Zaczne moze od tego, ze odchudzamy sie po raz trzeci, ja chyba szosty w zyciu. Maz jest bardzo konsekwentny i do tej pory w odchudzaniu sie umial sie glodzic, liczyc kalorie, ale tez lubi piwko w weekendy. Ze mna gorzej, bo jako mama, gotuje, dogadzam, ma dwoch niejadkow wiec i non stop kombinuje co by im przyrzadzic, czesto zjadam po nich. Jednym slowem krece sie wokol jedzenia, kupowania go, przyrzadzania i zaganiania do stolu. A to bardzo przeszkadza w utrzymaniu szczuplej sylwetki. Kazda mama o tym wie.
No wiec znow przytylismy, ja mamdo zrzucenia przynejmniej 10 kg, maz z 9.
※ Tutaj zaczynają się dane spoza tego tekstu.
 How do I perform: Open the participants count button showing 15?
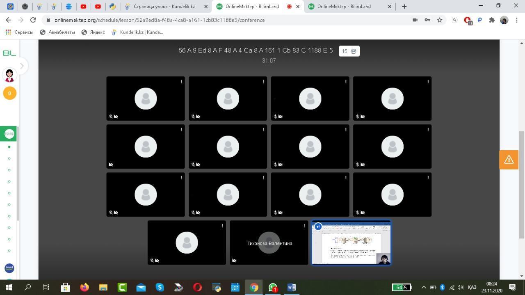pos(349,51)
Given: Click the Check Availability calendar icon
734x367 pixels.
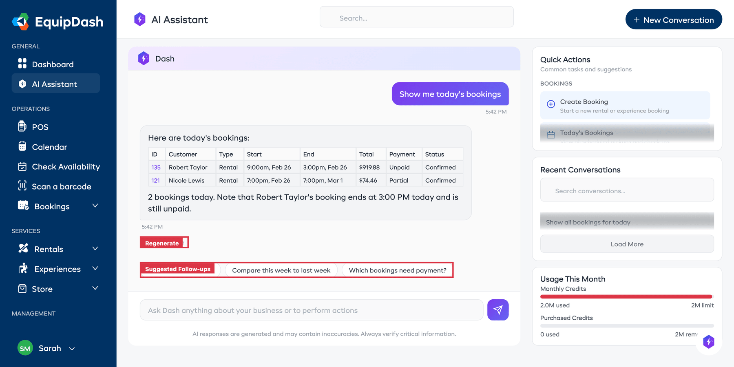Looking at the screenshot, I should click(22, 166).
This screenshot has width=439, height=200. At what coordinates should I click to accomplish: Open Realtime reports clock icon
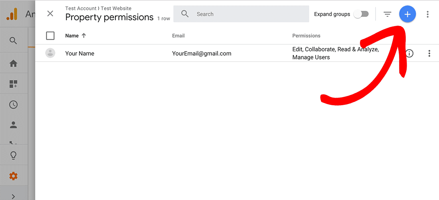(x=14, y=105)
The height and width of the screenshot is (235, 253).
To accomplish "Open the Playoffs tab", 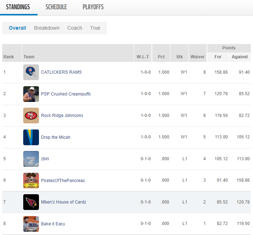I will click(x=93, y=7).
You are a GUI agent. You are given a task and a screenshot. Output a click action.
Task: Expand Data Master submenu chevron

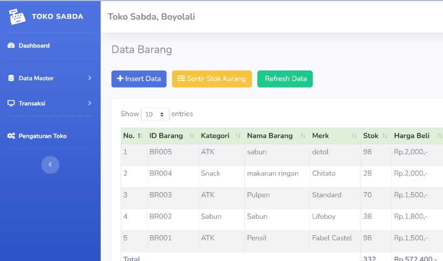click(90, 78)
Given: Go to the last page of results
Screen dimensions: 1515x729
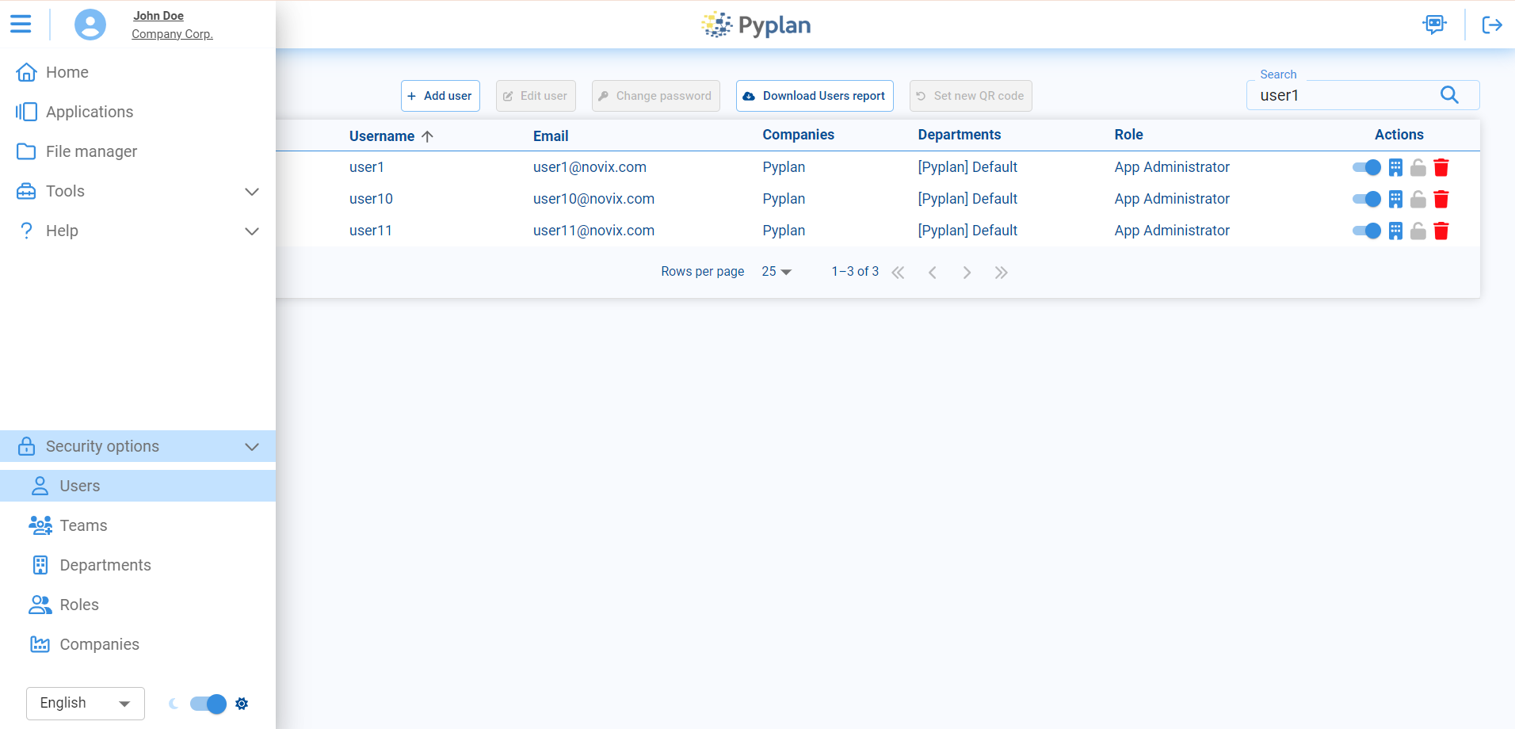Looking at the screenshot, I should (x=1002, y=273).
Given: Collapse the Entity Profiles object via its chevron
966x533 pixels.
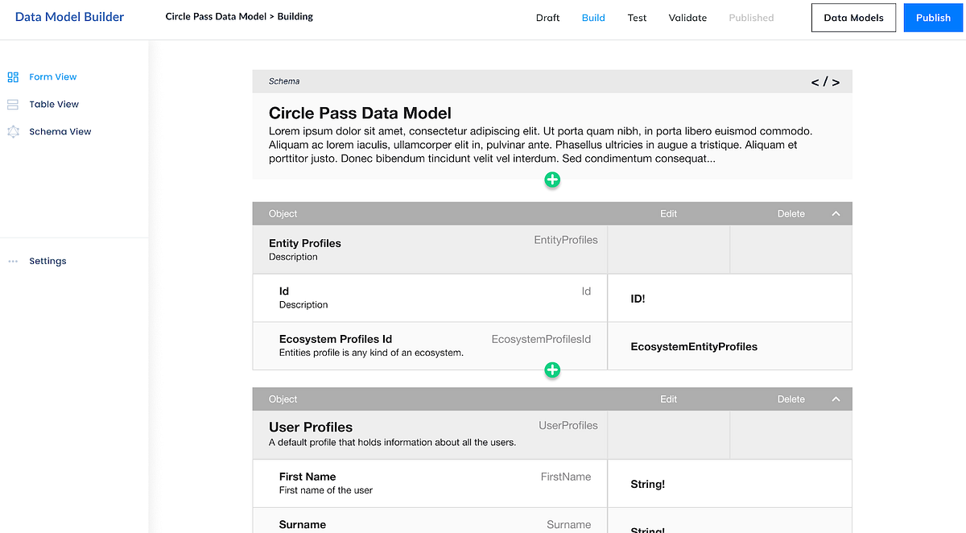Looking at the screenshot, I should pos(836,213).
A, wazna rzecz. Myslalam, ze goodbye appetite jest dla ludzi, ktorzy nie sa lasuchami, bo zabija glod, ssanie w zoladku i wowczas taki nielasuch nie siega po jedzenie. Ale wiadomo, ze lasuch, pomimo braku ssania, glodu, siega po wiele lakoci, czesto zaglada odruchowo do lodowki, przychodzi do kuchni i szuka wzrokiem po meblach, mysli co jest w barku.
Niestety, w odroznieniu od mojego meza, ja jestem lasuchem wiec nie liczylam na efekty po tym specyfiku.
Ale do rzeczy. Otoz, okazuje sie, ze po spozywaniu tej bezsmakowej i fakt, nawadniajacej organizm, galaretki po prostu nie czuje sie zadnego ssania, wrecz kilka godzin, 5,6, ma sie wrazenie sytosci i to nawet lasuchowi pozwala zapomniec o jedzeniu, smakolykach. Powoduje, ze nie szukam, nie zagladam do lodowki, nie zjadam smakolykow przyrzadzonych dla dzieci.
I to wydaje mi sie najskuteczniejsze, poki co, w tej diecie.
Owszem, schudlismy, maz nawet 4 kg, ja 2. Ale wazne jest tez to, ze my stosujemy dodatkowo diete okolo na oko 1200kcal.
Czyli sumujac, specyfik pomaga w realizacji diety niskokalorycznej, poniewaz rewelacyjnie likwiduje uczucie glodu. Czylia jadac na porannej dawce kisielku, jak to z mezem nazwalismy, i np.polowie kromki z czyms niekalorycznym, warzywkiem, kawa zabielana, mozna dojechac bez zadnego bolu do obiadu, tez na miare diety 1200 kcal, zjedzonegow towarzystwie szklaneczki kisielku i tak spokojniutko, bez wyrzeczen mozna do kolacji i powtorka.
W sumie polecam.
Dam tez znac za jakis czas co dalej z odchudzaniem sie z kisielkiem.
Ale porownujac gdy odchudzalam sie z dieta 1200 kcal bez kisielku, bylo ciezko, zle, ciagla walka z apetytem, odmawianie sobie podjadania. Teraz podjadania nie ma, bo mi sie nie chce tego robic, uczucie sytosci powoduje duzy spadek zainteresowania jedzeniem. Zajmuje sie innymi sprawami i glod mi nie dokucza. To jest ta roznica.